*Dataset excerpts*.
= Beginning of Section =
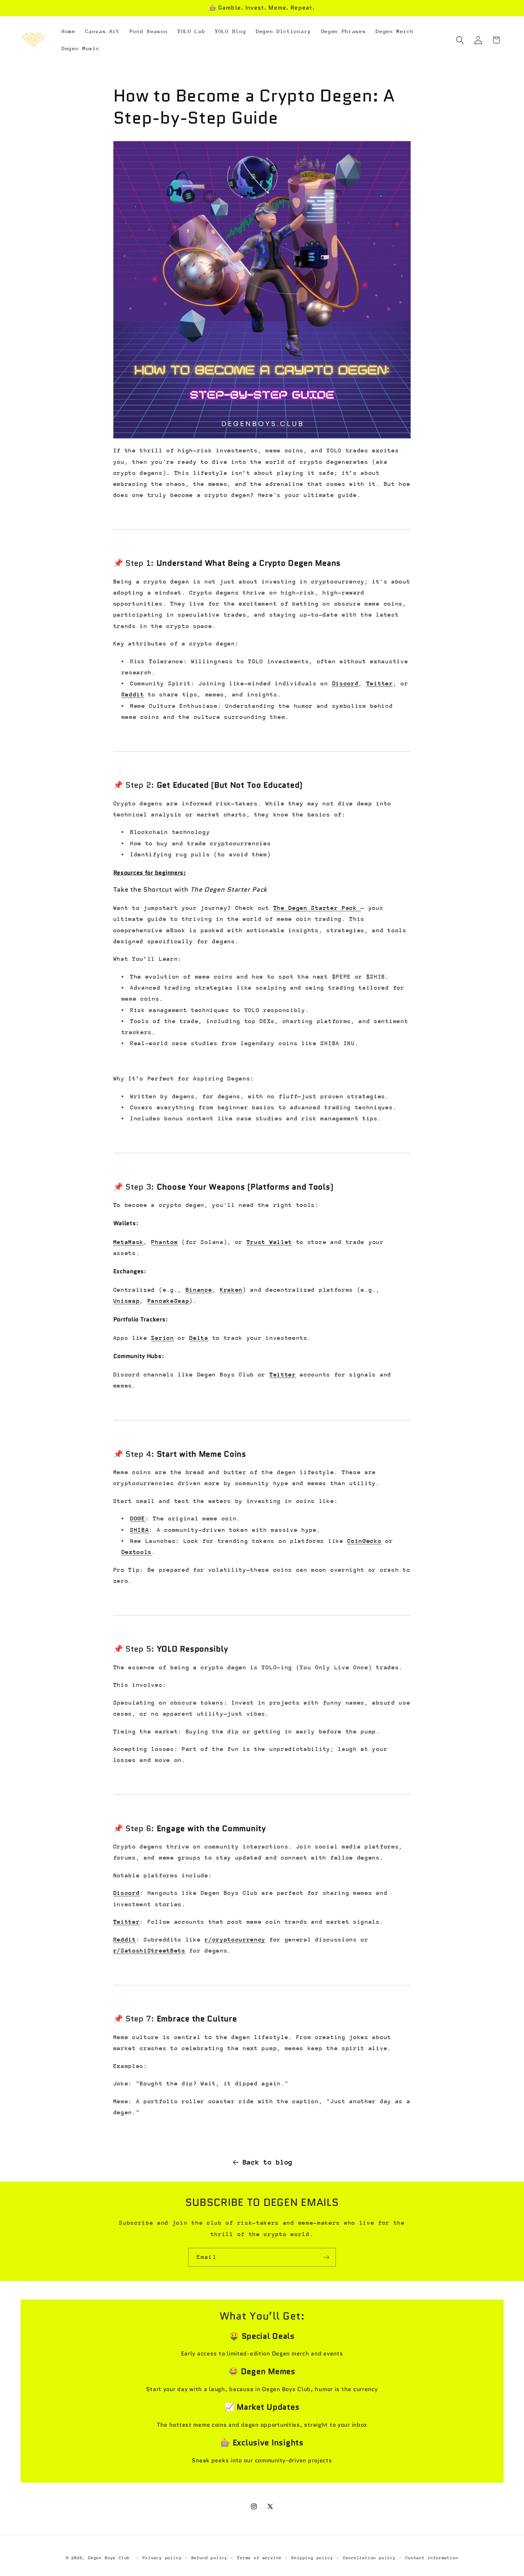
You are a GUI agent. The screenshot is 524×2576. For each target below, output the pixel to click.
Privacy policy (162, 2557)
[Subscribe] (326, 2257)
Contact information (431, 2557)
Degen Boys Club (109, 2557)
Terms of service (259, 2557)
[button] (460, 40)
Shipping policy (312, 2557)
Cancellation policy (369, 2557)
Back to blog (268, 2162)
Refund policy (209, 2557)
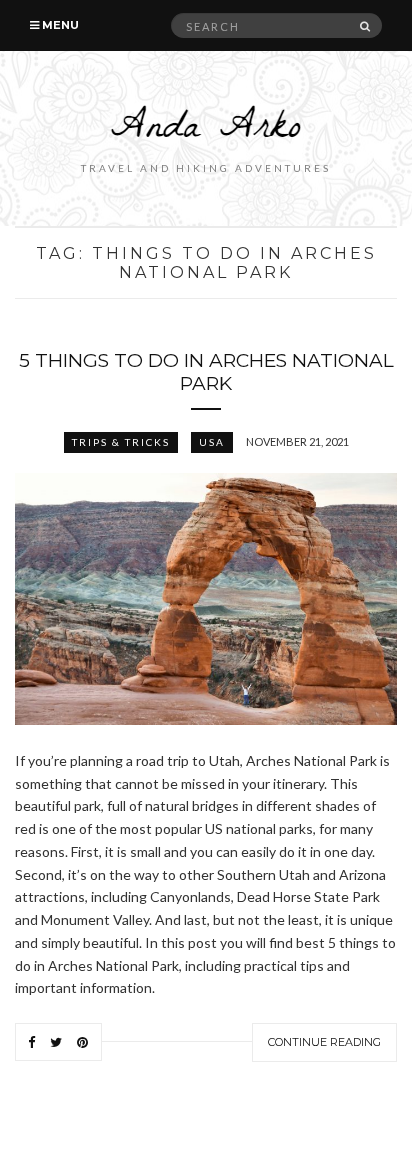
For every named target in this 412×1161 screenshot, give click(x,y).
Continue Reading (324, 1042)
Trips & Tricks (121, 442)
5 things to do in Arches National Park (206, 372)
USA (212, 442)
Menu (59, 25)
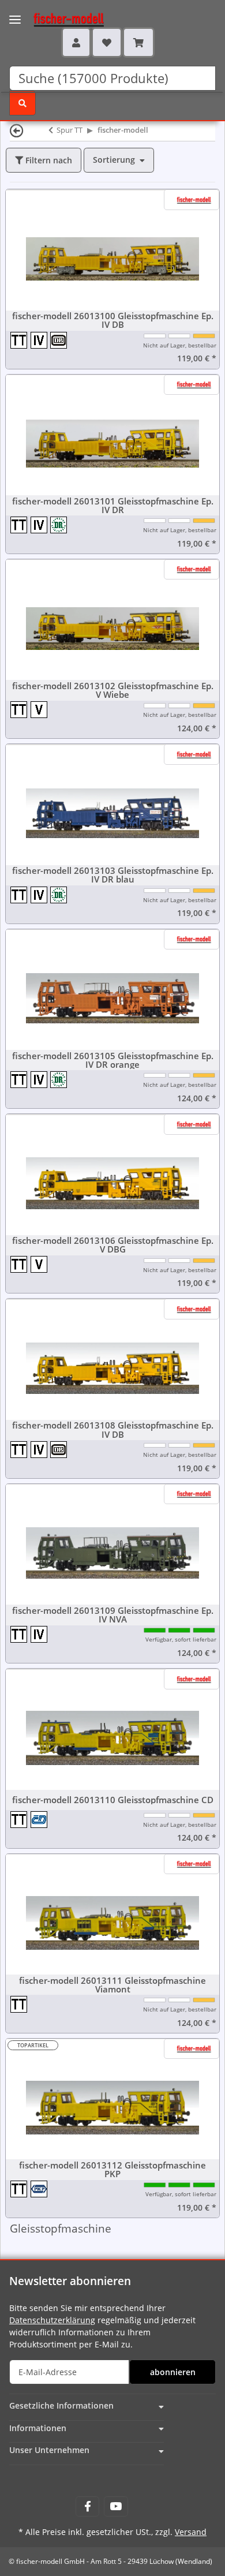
= End of Section =
*Task objective*. Could the entries above be retyped exactly, with the pictures left out?

*Answer to this problem*.
You are a GUI agent. The screenshot is 524×2576. For each target below, output the pixel to click.
Privacy policy (162, 2557)
[Subscribe] (326, 2257)
Contact information (431, 2557)
Degen Boys Club (109, 2557)
Terms of service (259, 2557)
[button] (460, 40)
Shipping policy (312, 2557)
Cancellation policy (369, 2557)
Back to blog (268, 2162)
Refund policy (209, 2557)
For every named target in this 412×1161 screenshot, give click(x,y).
Continue Reading (324, 1042)
Trips & Tricks (121, 442)
5 things to do in Arches National Park (206, 372)
USA (212, 442)
Menu (59, 25)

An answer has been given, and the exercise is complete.